REQUIRED WORK =>
Please copy out the lines from the line that contains "Given: Expand the Users section chevron" to the line that contains "tap(571, 85)", keeping every character the same.

RECORDS PROVIDED =>

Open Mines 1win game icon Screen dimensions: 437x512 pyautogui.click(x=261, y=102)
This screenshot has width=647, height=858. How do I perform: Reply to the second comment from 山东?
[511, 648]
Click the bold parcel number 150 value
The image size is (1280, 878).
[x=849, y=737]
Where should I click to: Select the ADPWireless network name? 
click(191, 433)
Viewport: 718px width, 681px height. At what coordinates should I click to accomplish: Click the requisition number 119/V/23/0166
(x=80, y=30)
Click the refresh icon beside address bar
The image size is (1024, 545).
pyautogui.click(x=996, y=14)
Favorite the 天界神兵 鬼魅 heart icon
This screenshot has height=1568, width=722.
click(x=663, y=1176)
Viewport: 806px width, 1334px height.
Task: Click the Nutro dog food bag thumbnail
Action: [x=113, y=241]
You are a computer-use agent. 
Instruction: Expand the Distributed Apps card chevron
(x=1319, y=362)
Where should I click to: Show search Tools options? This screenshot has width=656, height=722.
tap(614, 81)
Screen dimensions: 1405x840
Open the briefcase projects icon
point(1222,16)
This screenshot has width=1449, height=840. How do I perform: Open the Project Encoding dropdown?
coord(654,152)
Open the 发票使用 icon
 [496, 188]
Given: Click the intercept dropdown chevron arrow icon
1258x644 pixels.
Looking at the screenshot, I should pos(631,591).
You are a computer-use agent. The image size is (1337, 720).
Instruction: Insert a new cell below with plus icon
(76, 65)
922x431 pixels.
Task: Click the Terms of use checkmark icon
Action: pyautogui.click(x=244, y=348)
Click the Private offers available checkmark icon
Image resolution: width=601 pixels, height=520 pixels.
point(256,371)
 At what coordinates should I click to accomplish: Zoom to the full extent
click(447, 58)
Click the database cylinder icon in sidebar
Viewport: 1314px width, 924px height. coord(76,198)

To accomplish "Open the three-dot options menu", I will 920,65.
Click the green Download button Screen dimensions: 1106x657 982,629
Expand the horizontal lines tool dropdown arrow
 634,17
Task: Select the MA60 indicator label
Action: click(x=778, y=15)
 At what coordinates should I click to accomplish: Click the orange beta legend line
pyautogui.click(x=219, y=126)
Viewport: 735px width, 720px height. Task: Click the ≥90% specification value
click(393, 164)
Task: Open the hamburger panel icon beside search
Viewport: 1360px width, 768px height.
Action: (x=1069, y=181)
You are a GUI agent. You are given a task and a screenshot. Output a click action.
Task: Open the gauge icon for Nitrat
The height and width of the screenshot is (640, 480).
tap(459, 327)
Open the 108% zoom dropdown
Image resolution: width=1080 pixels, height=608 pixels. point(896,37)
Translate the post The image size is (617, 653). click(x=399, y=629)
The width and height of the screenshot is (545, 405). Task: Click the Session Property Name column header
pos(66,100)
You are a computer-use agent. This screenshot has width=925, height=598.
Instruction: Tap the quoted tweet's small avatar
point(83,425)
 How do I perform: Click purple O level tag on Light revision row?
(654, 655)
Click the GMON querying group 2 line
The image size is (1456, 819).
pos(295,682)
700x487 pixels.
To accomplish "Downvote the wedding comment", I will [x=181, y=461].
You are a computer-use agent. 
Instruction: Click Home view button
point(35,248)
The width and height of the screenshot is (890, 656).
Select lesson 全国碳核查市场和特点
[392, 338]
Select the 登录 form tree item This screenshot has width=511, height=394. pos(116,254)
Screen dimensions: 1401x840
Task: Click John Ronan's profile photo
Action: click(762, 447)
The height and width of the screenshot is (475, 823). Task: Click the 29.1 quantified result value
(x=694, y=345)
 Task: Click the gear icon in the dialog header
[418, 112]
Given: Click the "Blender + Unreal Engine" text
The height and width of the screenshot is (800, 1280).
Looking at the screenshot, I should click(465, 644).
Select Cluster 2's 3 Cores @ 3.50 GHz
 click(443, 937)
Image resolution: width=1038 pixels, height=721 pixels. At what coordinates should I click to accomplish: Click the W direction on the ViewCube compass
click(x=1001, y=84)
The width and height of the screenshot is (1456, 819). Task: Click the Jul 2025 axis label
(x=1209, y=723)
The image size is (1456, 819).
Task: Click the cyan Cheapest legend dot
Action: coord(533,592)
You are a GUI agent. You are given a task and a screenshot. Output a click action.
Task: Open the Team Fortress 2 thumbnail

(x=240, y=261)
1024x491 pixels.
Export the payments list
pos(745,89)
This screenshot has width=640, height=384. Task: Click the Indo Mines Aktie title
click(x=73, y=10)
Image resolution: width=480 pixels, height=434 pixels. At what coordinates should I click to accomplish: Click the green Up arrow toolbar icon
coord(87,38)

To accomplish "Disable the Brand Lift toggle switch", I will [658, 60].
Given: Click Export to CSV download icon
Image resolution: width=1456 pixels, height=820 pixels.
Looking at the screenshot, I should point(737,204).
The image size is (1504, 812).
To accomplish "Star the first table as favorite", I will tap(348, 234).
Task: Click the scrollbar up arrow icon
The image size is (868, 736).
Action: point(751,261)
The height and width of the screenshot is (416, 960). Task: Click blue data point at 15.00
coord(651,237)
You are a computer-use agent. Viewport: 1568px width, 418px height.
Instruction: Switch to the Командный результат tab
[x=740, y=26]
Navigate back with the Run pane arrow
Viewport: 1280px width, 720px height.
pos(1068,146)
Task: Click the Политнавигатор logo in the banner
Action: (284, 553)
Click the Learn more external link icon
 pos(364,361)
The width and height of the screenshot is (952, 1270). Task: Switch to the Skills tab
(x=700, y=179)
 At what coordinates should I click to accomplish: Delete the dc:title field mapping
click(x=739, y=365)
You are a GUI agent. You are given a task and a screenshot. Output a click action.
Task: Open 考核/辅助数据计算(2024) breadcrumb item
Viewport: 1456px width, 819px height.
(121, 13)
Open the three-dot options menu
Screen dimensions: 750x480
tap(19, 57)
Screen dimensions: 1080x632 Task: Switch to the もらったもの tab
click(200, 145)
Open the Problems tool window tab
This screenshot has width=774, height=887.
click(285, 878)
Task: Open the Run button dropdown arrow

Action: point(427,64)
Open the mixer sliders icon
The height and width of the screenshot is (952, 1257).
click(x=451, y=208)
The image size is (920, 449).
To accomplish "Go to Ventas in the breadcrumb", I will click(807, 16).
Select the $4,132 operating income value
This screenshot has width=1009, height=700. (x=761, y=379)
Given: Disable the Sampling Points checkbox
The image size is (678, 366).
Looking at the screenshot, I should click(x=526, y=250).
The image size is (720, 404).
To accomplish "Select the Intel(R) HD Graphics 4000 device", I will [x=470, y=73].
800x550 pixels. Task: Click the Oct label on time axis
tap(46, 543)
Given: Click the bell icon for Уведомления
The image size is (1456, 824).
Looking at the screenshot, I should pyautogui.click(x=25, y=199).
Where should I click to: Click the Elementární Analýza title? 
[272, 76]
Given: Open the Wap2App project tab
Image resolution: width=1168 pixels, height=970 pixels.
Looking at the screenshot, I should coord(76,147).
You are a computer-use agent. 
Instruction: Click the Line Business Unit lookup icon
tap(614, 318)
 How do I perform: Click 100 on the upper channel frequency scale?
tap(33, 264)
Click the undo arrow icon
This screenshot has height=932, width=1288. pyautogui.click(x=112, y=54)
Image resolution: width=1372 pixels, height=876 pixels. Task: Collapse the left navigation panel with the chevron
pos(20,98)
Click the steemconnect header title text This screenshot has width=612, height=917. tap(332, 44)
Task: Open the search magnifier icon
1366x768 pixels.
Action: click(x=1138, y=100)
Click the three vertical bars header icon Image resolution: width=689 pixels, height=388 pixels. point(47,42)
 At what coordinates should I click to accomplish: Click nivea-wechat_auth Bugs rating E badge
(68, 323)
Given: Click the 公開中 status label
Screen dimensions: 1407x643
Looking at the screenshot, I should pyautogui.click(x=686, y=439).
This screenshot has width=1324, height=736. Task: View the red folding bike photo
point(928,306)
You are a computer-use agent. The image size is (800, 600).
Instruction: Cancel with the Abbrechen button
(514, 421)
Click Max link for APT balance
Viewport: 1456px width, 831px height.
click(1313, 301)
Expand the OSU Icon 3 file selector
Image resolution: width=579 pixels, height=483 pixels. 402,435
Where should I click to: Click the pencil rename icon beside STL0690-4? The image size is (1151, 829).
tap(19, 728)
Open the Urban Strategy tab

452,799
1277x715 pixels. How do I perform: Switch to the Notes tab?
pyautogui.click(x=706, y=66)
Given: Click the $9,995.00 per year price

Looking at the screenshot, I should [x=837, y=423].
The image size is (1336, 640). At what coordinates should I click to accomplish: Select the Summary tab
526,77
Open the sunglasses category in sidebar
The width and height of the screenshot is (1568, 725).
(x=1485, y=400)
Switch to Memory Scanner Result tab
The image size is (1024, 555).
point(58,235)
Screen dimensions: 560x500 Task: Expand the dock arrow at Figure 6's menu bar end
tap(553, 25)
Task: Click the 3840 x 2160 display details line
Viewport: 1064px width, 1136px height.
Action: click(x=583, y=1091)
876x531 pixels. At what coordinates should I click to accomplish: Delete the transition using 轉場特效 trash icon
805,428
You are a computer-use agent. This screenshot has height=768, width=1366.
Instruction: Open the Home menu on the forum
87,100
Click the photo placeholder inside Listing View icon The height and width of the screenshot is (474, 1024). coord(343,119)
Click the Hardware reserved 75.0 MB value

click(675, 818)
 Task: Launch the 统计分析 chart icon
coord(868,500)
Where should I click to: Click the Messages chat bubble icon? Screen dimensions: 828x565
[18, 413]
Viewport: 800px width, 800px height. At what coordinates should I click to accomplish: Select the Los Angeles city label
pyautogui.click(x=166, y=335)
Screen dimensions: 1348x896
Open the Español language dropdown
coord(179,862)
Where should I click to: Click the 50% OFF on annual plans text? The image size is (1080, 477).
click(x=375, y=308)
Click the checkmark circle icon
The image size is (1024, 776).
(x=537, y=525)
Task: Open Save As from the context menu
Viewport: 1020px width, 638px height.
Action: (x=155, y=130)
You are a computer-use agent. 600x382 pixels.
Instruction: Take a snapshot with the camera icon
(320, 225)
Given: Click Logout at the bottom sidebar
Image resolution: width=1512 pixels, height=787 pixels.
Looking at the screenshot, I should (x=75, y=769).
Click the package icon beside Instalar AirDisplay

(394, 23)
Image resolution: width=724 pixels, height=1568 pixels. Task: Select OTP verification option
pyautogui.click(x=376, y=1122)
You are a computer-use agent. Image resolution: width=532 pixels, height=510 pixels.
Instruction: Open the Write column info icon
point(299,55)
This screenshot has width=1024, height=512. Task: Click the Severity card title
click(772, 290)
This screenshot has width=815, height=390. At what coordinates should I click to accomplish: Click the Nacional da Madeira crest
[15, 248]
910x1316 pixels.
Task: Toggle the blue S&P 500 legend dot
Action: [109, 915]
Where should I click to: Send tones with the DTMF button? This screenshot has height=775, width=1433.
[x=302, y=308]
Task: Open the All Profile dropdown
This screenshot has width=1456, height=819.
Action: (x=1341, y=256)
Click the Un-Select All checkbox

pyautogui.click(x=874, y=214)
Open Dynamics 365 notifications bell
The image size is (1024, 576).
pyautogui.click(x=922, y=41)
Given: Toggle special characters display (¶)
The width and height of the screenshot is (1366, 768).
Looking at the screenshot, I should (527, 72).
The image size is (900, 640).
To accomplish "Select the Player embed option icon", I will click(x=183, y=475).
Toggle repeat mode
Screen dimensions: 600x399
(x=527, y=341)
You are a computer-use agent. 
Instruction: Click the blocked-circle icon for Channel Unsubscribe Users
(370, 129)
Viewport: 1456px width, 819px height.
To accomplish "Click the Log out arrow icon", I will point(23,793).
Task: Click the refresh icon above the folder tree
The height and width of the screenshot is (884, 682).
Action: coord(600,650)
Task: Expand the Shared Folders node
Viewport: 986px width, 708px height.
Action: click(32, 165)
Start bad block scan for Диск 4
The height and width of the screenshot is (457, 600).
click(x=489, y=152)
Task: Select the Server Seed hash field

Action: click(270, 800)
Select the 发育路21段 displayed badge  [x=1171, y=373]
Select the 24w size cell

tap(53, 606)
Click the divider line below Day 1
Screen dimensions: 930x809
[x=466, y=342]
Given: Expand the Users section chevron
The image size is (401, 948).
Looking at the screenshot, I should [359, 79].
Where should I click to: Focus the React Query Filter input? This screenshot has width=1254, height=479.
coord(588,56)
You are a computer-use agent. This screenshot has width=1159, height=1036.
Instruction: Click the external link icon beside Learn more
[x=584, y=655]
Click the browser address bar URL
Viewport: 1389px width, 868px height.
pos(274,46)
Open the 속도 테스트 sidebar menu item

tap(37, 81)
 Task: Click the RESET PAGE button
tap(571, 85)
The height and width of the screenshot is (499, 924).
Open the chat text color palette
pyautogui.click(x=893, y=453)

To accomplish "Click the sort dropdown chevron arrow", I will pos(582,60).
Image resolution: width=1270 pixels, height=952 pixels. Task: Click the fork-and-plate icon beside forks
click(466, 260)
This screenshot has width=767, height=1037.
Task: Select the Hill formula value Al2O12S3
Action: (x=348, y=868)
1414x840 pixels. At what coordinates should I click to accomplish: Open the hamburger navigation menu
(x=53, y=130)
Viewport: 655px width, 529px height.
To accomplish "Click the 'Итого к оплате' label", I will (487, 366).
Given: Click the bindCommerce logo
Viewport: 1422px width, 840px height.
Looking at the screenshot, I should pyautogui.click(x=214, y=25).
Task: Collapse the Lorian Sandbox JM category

EXERCISE OUTPUT =>
Given: Expand the Users section chevron
The image size is (401, 948).
Looking at the screenshot, I should [359, 79].
Where should I click to: Focus the React Query Filter input? This screenshot has width=1254, height=479.
coord(588,56)
You are a computer-use agent. This screenshot has width=1159, height=1036.
Instruction: Click the external link icon beside Learn more
[x=584, y=655]
Click the browser address bar URL
Viewport: 1389px width, 868px height.
pos(274,46)
Open the 속도 테스트 sidebar menu item

tap(37, 81)
 Task: Click the RESET PAGE button
tap(571, 85)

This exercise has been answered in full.